Cold temperatures (below 50, and especially below 40) ratchet up the kiting danger factor by several orders of magnitude. The colder the water/air, the more dangerous it becomes. Already slim margins of error become slimmer. A normally dangerous sport becomes even more dangerous. When is simply cold too cold? For me, the answer is mostly in the hands.
Numb hands in windsurfing is a bummer, but do-able. Many times have I returned to shore on a windsurfer with my hands too cold to move, or feel. (After they thaw out, the THROBBING is intense and painful.) In kiting cold hands are, for me, with my safety system, potentially life threatening. My hand(s) must FEEL the quick release ball in order to GRASP it and pull it. This is, critical, a threshold safety issue. Cold legs or feet or arms are a nuissance. Cold, numb hands are a serious liability.
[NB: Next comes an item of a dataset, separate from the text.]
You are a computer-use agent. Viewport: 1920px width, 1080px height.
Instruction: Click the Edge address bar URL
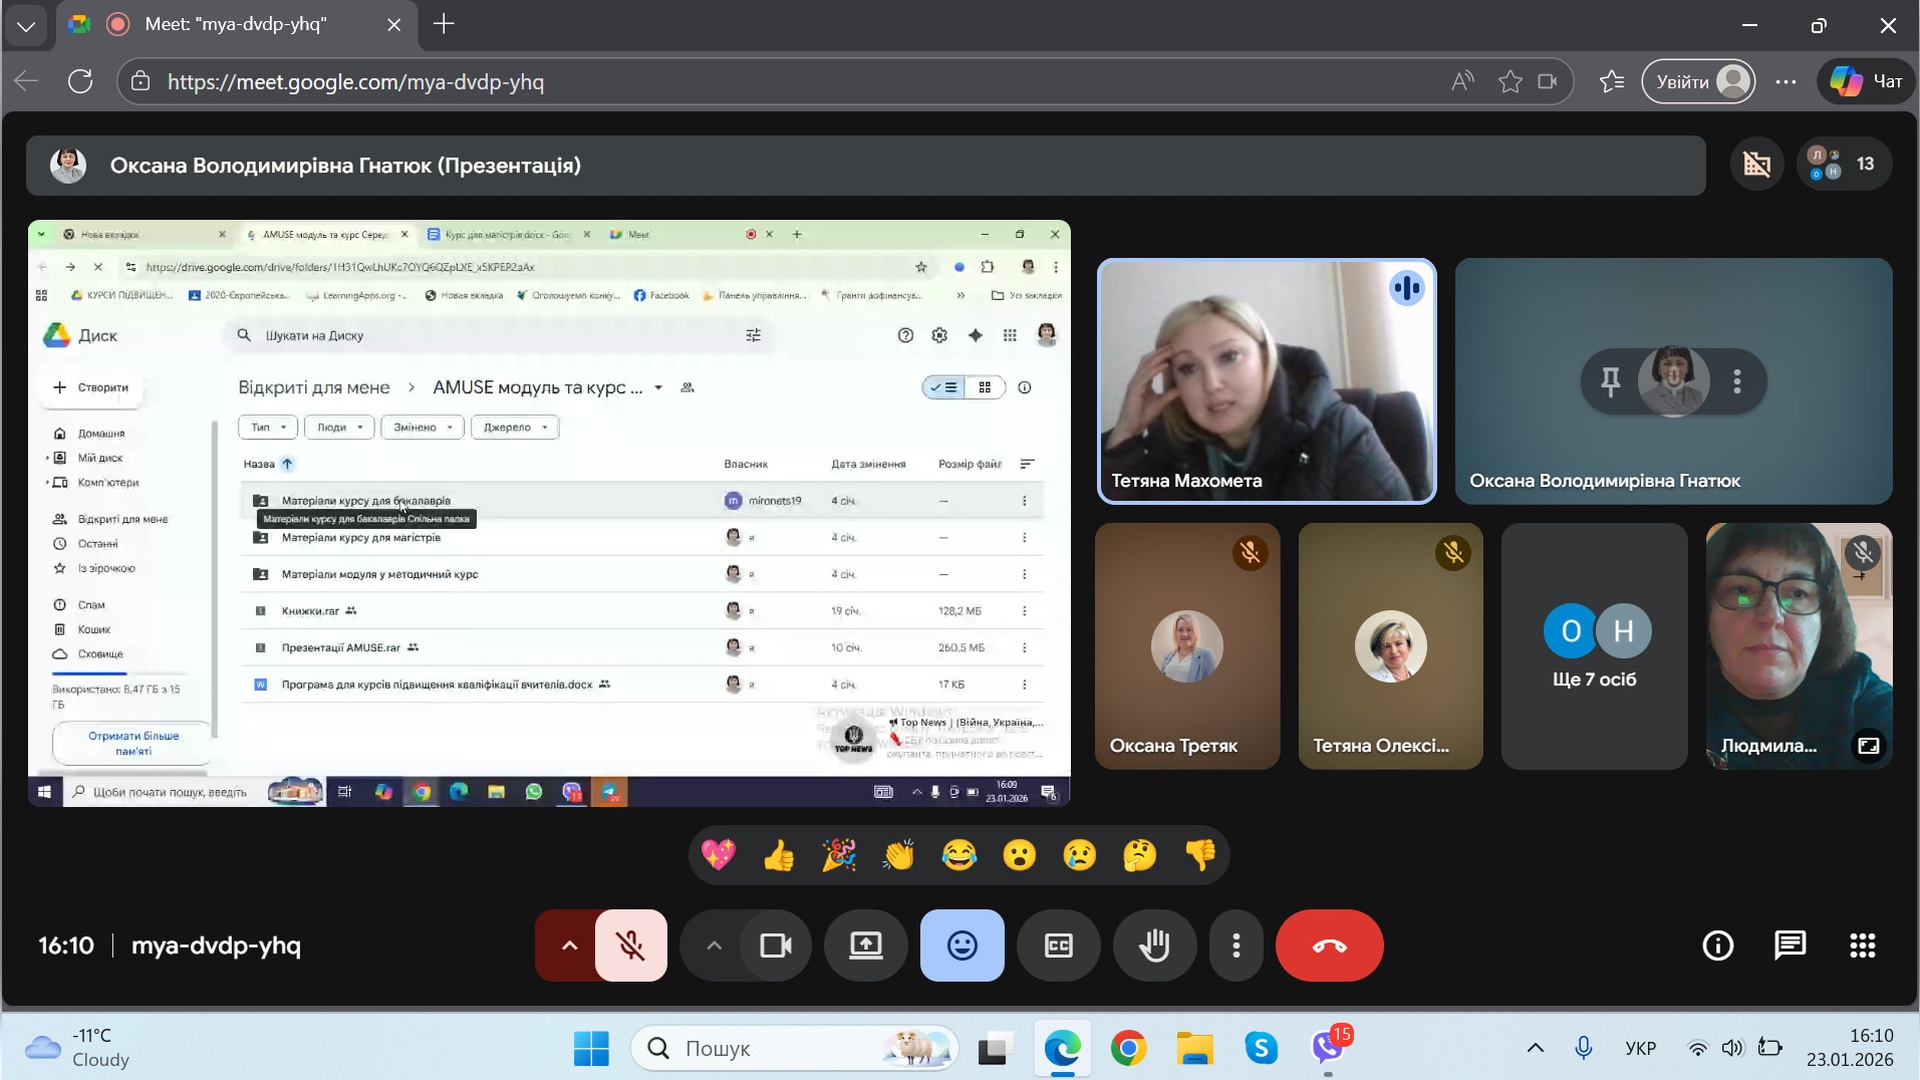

Also, the presence of all that extra equip -- hoods, gloves, booties, etc. -- is generally more restrictive, to the body, the hands, etc., thus narrowing the safety factor yet further. Less visibility. Less manoueverabilty. Less dexterity = Less room for error = Less chance of getting out safely if something should go wrong (god forbid!).
Obviously, the experience of cold and "coldness" will vary from person to person, so everybody will need to make these judgments for themselves. Just be aware and vigilant to the fact that the cold air/water will place extra demands on you and your equipment.